Getting a replacement ballot in Washington state for the November 2020 election
If you haven’t received your ballot — or you got it, but lost it or spilled something on it — you can get a replacement two ways:
- pick it up in person at your county’s election office or a voting center. Many counties offer curbside service. You may need to make an appointment in advance.
- print it out, using VoteWA.gov or your county’s election site
The Secretary of State has contact information and links to the websites for all the county election offices. If you run into problems, call your county election office.
Here’s the instructions on how to print out a replacement ballot using VoteWA.gov.
Verify that you’re registered
When you visit VoteWA.gov, you fill in your first name, last name, and date of birth. Then click the Submit button. If the system finds your information, check your registration status — it should be Active.
If the system doesn’t find you, double-check your information. Your name and middle initial need to be exactly as it appears on your driver’s license, state ID card, or voter registration; and your birthdate needs to be in month/day/year format.

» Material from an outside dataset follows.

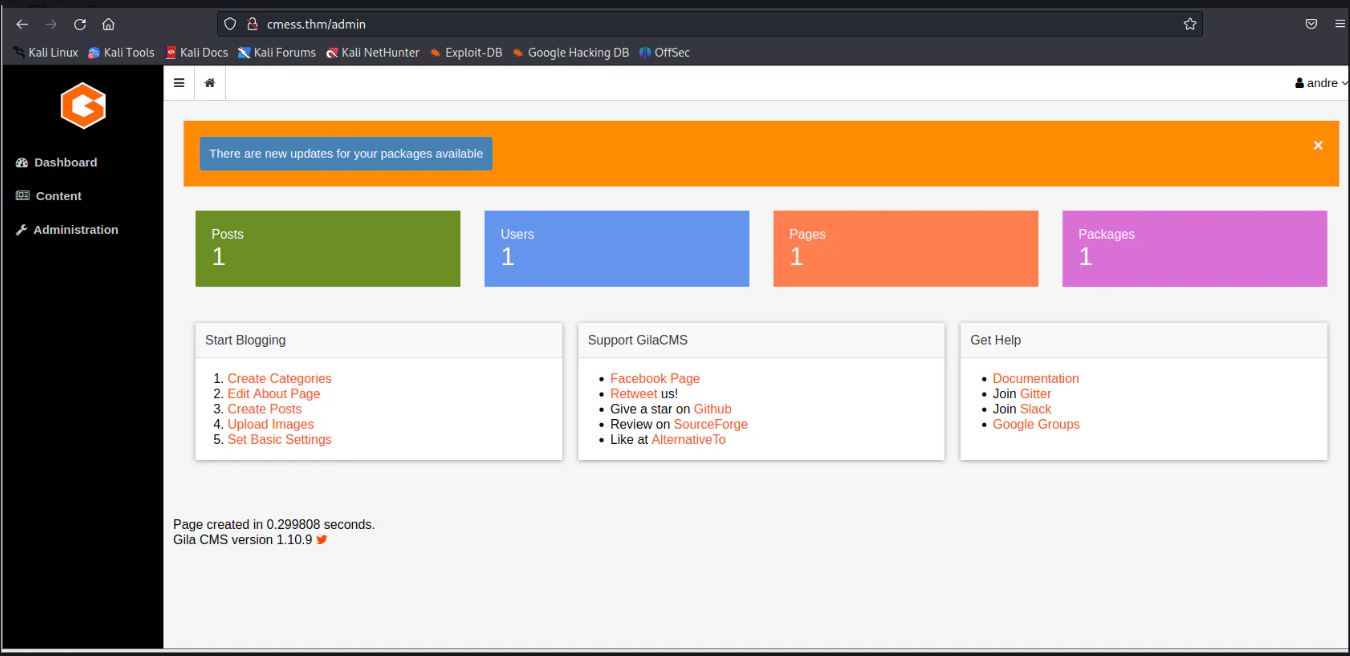Click the browser reload icon
Viewport: 1350px width, 656px height.
tap(80, 24)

If the system still doesn’t find you, or your status is inactive, you’ll need to register. You can register online until October 26. After that, you’ll need to register in-person at a voting center.
Requesting the ballot
VoteWA has a handy menu that lets you do a lot of different things: find voting centers, check your ballot status and voting history, and so on. If you’re using a computer, the menu’s on the left. On the phone, click on the blue Menu button.
Next, select the Online Ballot option from the menu.
This takes you to a page that reminds you to only print out the ballot and the voter packet only if you did not receive your ballot or if your ballot is lost or damaged. Please do not request a replacement ballot unless you actually need it! If you only want to look at a ballot online, but not print a new one out, use the Voters’ Guide option instead.
But if you do indeed want a replacement ballot, click on the blue Continue button at the bottom of the page.
Printing out your ballot on your county election site
After you click continue, you’ll get a message telling you that you need to log into your county’s election site to get your replacement ballot. As well as the link, you’ll also see the address and phone number of your county site in case you need to contact them.
Next, you have to log in to your county election site with your first name, last name, and date of birth. Some counties may also ask if you are an overseas or service voter. Once you’ve provided the information, you’ll have an option of filling out your ballot online and printing it — or printing out your ballot, and then marking it by hand.
Different county sites may look somewhat different at this point. Here’s what King County’s looks like.
You have the choice of filling out your ballot online, or print it out and mark your selections by hand.
On King County’s site, if you click on the link to print and mark your ballot it takes you to the Ballot Return Package page.
If you fill out your ballot online, click the “Continue” button at the bottom of the page once you’re done; that will take you to the Selection Review page where you can double-check your choices. Once you’re satisfied, click the “Continue” button at the bottom of this page, and you’ll go to the Ballot Return Package page.
On the Ballot Return Package page, click the big Download Ballot Packet button.
Once you click on the Download Ballot Packet button, your browser will download a PDF file that you can print out. When you print out the ballot, make sure to select the right option so that the entire ballot is printed (in very small font). If you do not select this option, you’ll only get about half of each page.
This option has different names and is in different places depending on what kind of browser, computer, or phone you’re using. For example, if you’re printing from the Chrome browser, you’ll need to click on More settings. Then select Fit to Printable Area for the Scale.
On a Windows computer, it’s called “shrink to fit” in the Edge browser. On a Mac, it’s called “scale to fit”, and is on the printing page of the Preview app.
What do once you’ve printed
When you print the ballot out, you will get
- Ballot Packet Instructions. This page does not need to be returned
- Declaration and Signature Sheet. Make sure to sign and date this!
- Optional Cover Sheet. You can put this between the declaration and signature sheet to get additional privacy.
- Envelope Cut-Out Sheet.
- Your ballot, which will be two pages long.
Double-check your ballot to make sure it has the state and county referendum measures, advisory votes, and charter amendments; federal and state legislative races; and elections for Supreme Court and lower court justices. If the pages of your ballot are cut off at the bottom, you will need to print them again selecting the “scale to fit” option.
Next, cut out the envelope image and tape it onto an envelope. Make sure to sign and date your completed declaration and signature sheet! Now fold the optional cover sheet, and ballot, put it in the envelope, and seal it.
There are two ways you can return your ballot:
- Official ballot drop boxes and in-person voting centers are open until 8 p.m on November 3. You can find the locations of nearby drop boxes and voting centers at VoteWA.gov — or on a map, the Secretary of State’s list , or your county election site.
- If you’re mailing in your ballot, it has to be postmarked by November 3. You do not need to attach a stamp — postage is prepaid!
Whichever way you choose, it’s best to vote early!
If you run into problems, call your county election office.